When the couple came out publicly last fall, British tabloids and right-wing media attacked Markle for her American citizenship, her previous marriage, and her identity as a mixed-race woman. Following their engagement announcement, The Daily Mail promptly tweeted “marrying into royalty does not earn you a right to the throne,” and The Spectator thought it appropriate to mention “Obviously, 70 years ago, Meghan Markle would have been the kind of woman the Prince would have had for a mistress, not a wife.” Though Prince Harry issued a public statement denouncing these remarks, it still goes to show that racism in Great Britain has always been prevalent, and if anything, may even been on the rise.
After Brexit in 2016, incidents of racial abuse noticeably increased with reports of over 100 crimes just three days after the vote to leave. Leaflets littered the streets that said “no more Polish vermin,” individuals harassed Muslim strangers on the streets and in front of schools, and other disturbing acts of racial abuse were reported all over social media, to the point where the Muslim Council of Britain filed a complaint with Home Security to provide extra protection for minority groups.
Britain’s tension with race is also reflected within the royal family. Markle will be the first woman of color to be given the title of Her Royal Highness (HRH), a feat that even twenty years ago would never have been considered possible. In 2000 Lady Kate Gavron, a British baroness, suggested in a report that Prince Harry’s father, Prince Charles, should have married a black woman as a movement towards promoting racial integration and acceptance. Although she hoped for a wave of support, she was met with complete with a wall of opposition. Opposers claimed that giving the title of HRH to a black woman would “dilute” the royalty pool and would revert the royal family to the “loveless, strategic marriages” that Great Britain was once so famous for, which also insinuates that marrying for love and marrying a black woman are mutually exclusive. And this attitude was reflected in the public as well. Writer Afua Hirsch describes her experiences growing up as a British woman of color under this dynamic: “I struggled growing up with the feeling that the monarchy were fundamental to Britishness, but that the Britishness they represented was one that excluded me. This exclusion mattered. It made other people perceive being truly British, and being black, as incompatible identities.”

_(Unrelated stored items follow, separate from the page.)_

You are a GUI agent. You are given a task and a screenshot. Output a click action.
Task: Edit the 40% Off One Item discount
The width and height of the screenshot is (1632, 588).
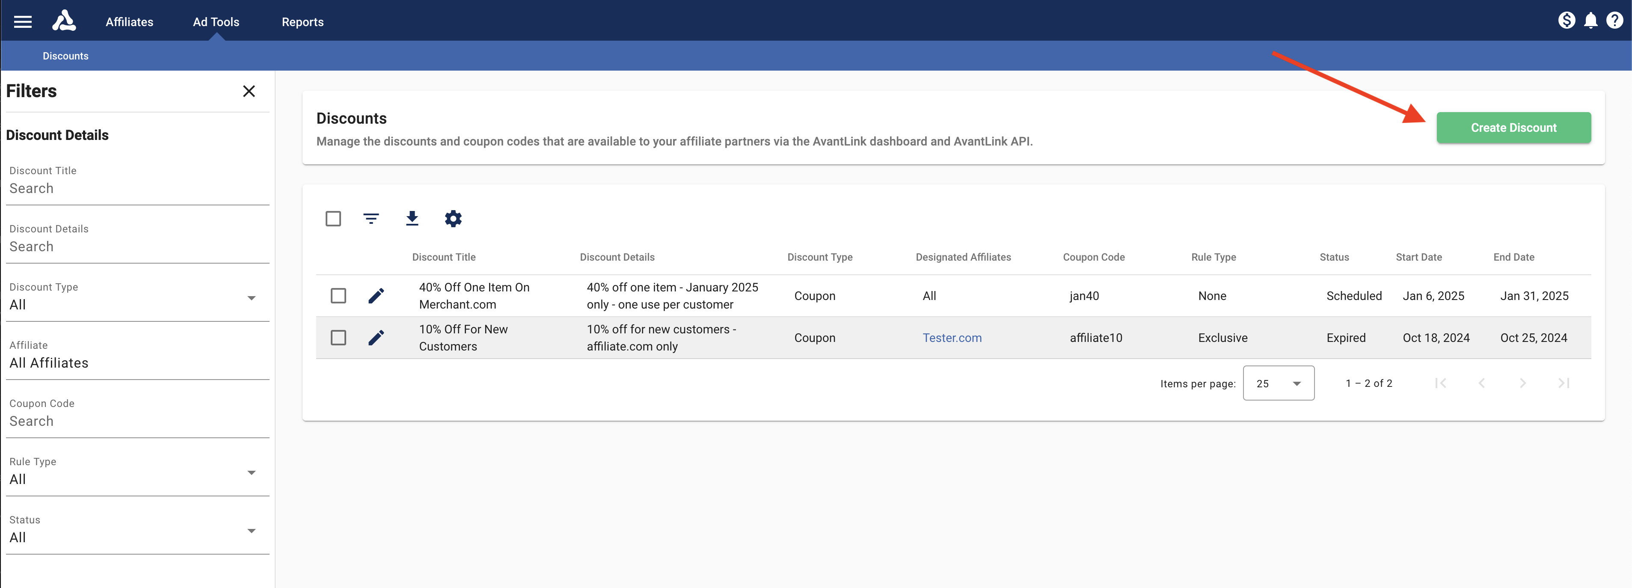(376, 296)
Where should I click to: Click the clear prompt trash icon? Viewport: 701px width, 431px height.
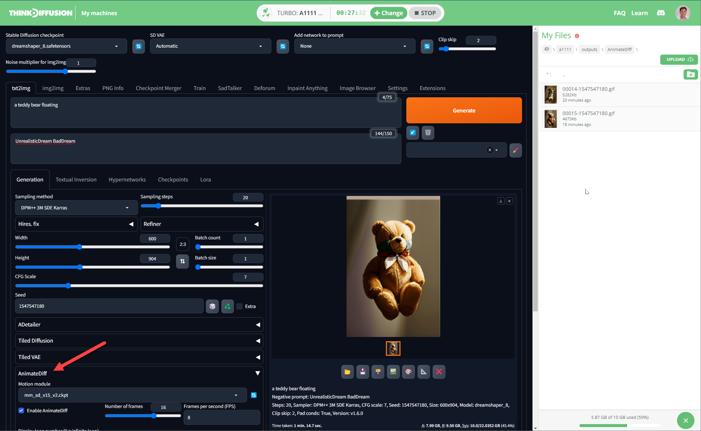point(428,132)
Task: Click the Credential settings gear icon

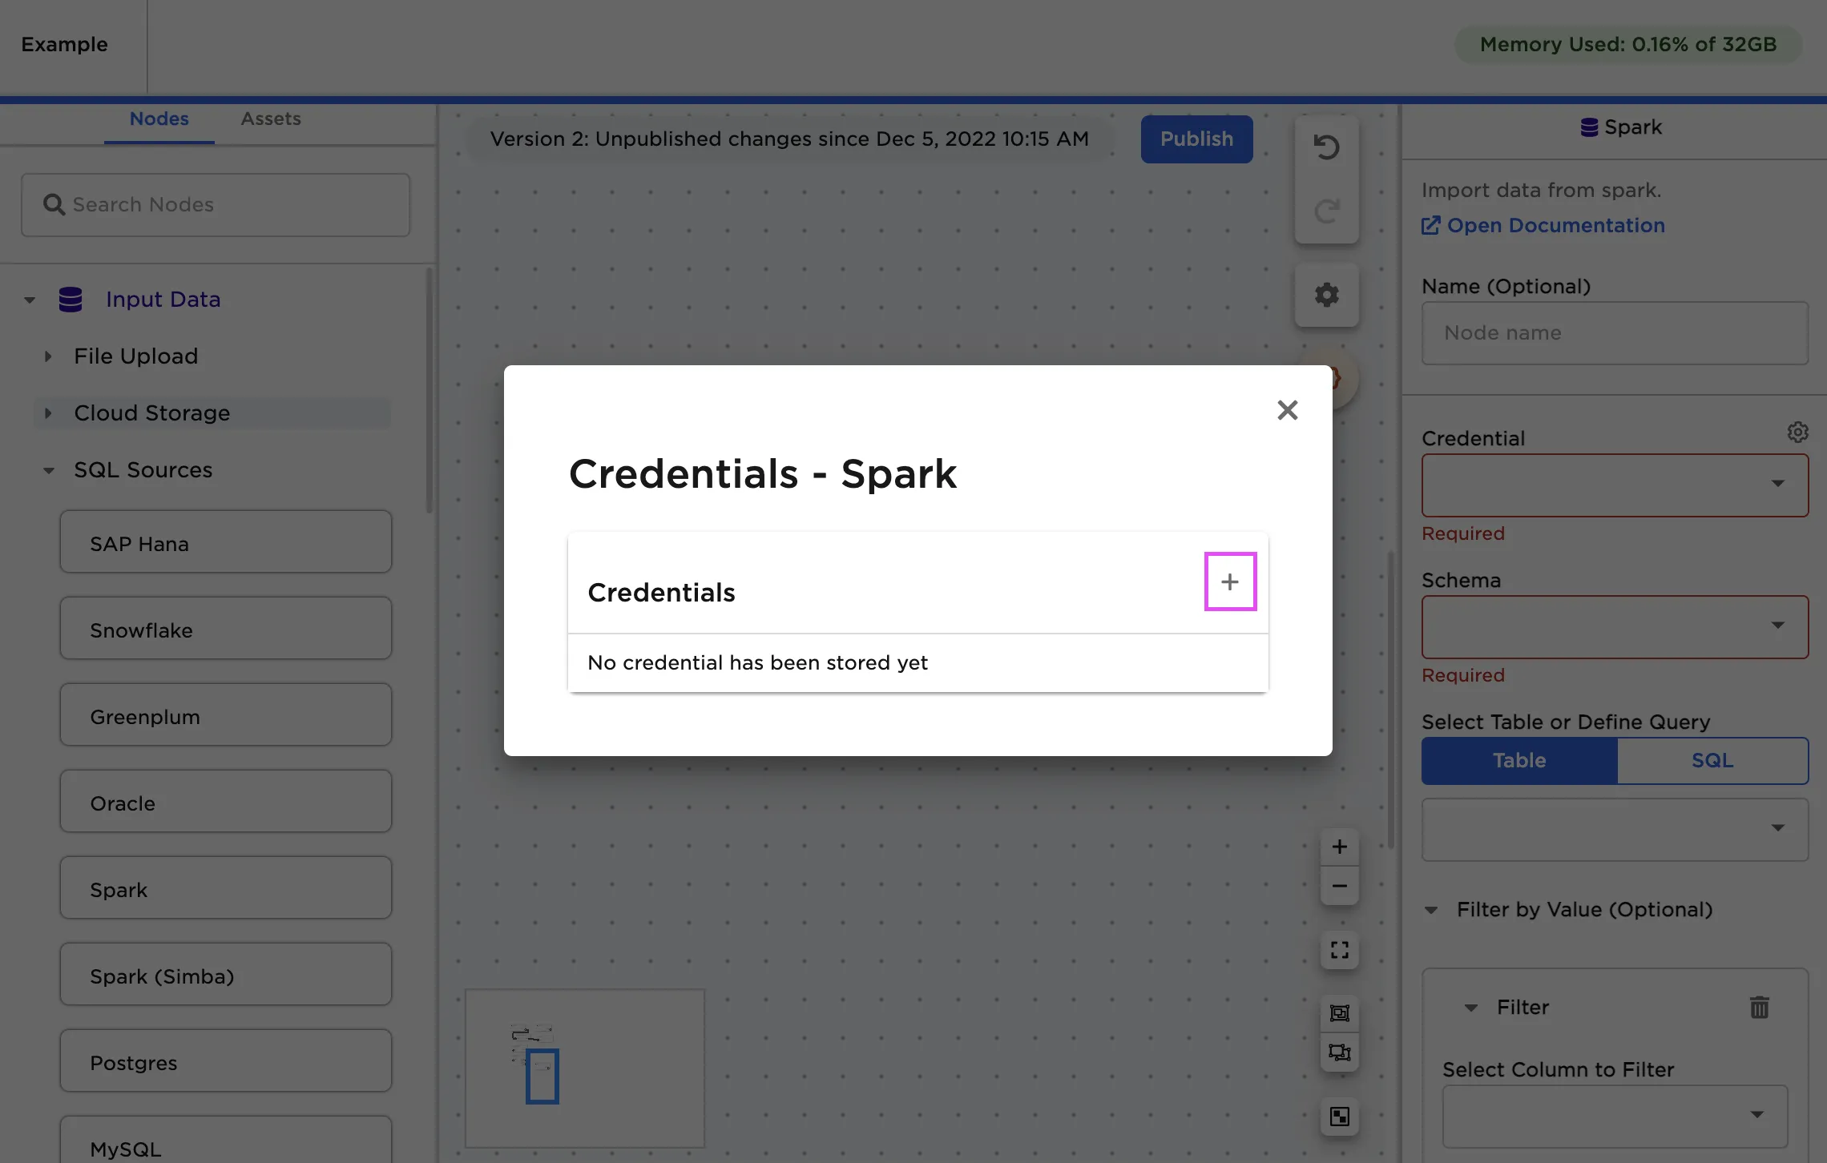Action: [1797, 433]
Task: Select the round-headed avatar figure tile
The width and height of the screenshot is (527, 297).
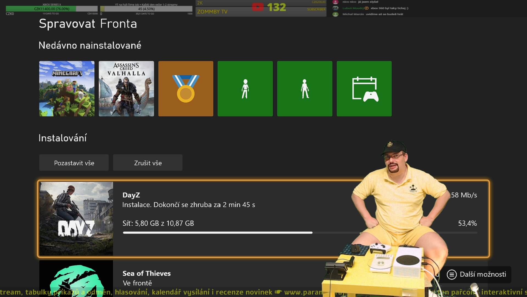Action: click(305, 89)
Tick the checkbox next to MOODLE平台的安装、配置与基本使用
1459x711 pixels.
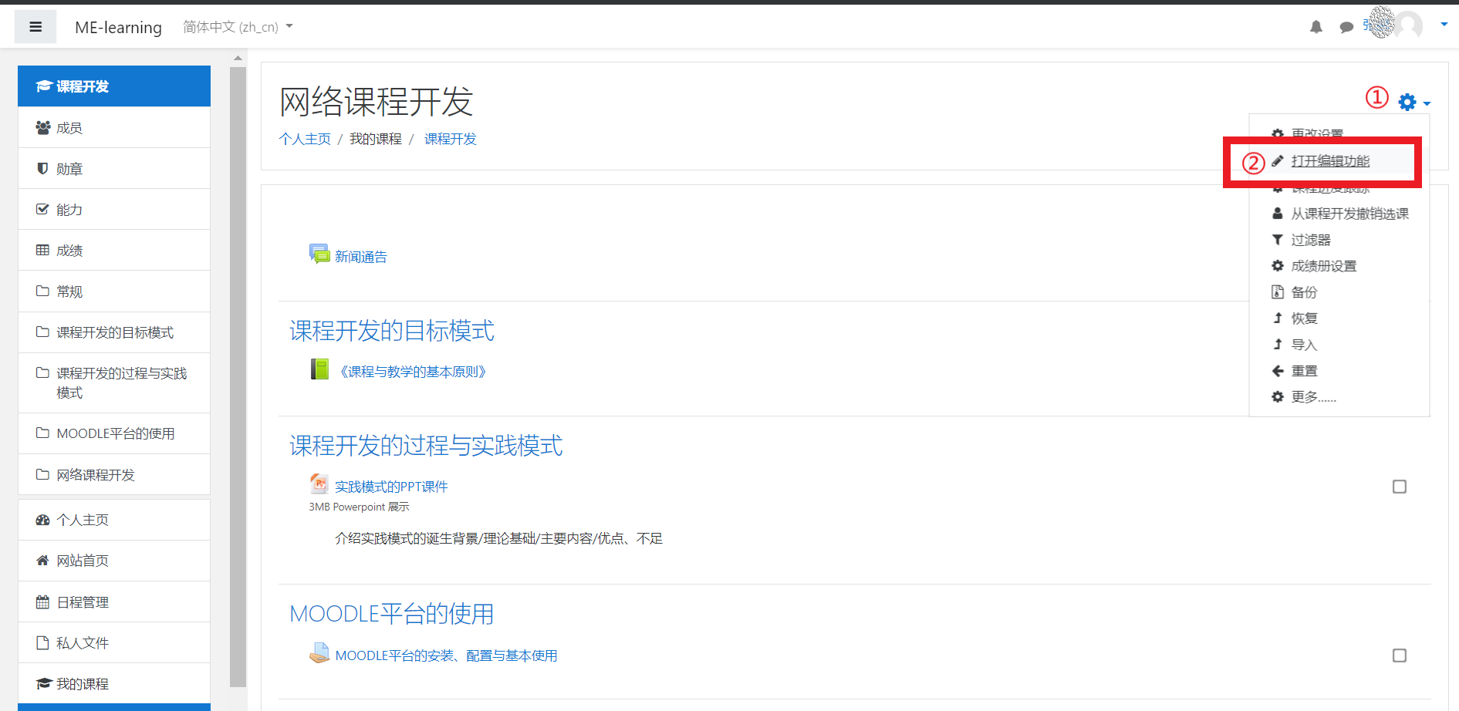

Gone are the days where royalties married for political gain (hopefully), but nonetheless, this bond is highly symbolic for both the royal family and for its peoples. It suggests a change; a movement towards more genuine acceptance of other people's’ identities that differ from your own. Though only time will tell if Markle will step-up as an advocate for not only bi-racial British citizens, but other individuals of color, (click here for an extensive analysis on the relationship between Markle, blackness, and royalty) the engagement nonetheless is an opportunity to drive conversation surrounding race and a chance for more genuine integration of all cultures in Britain.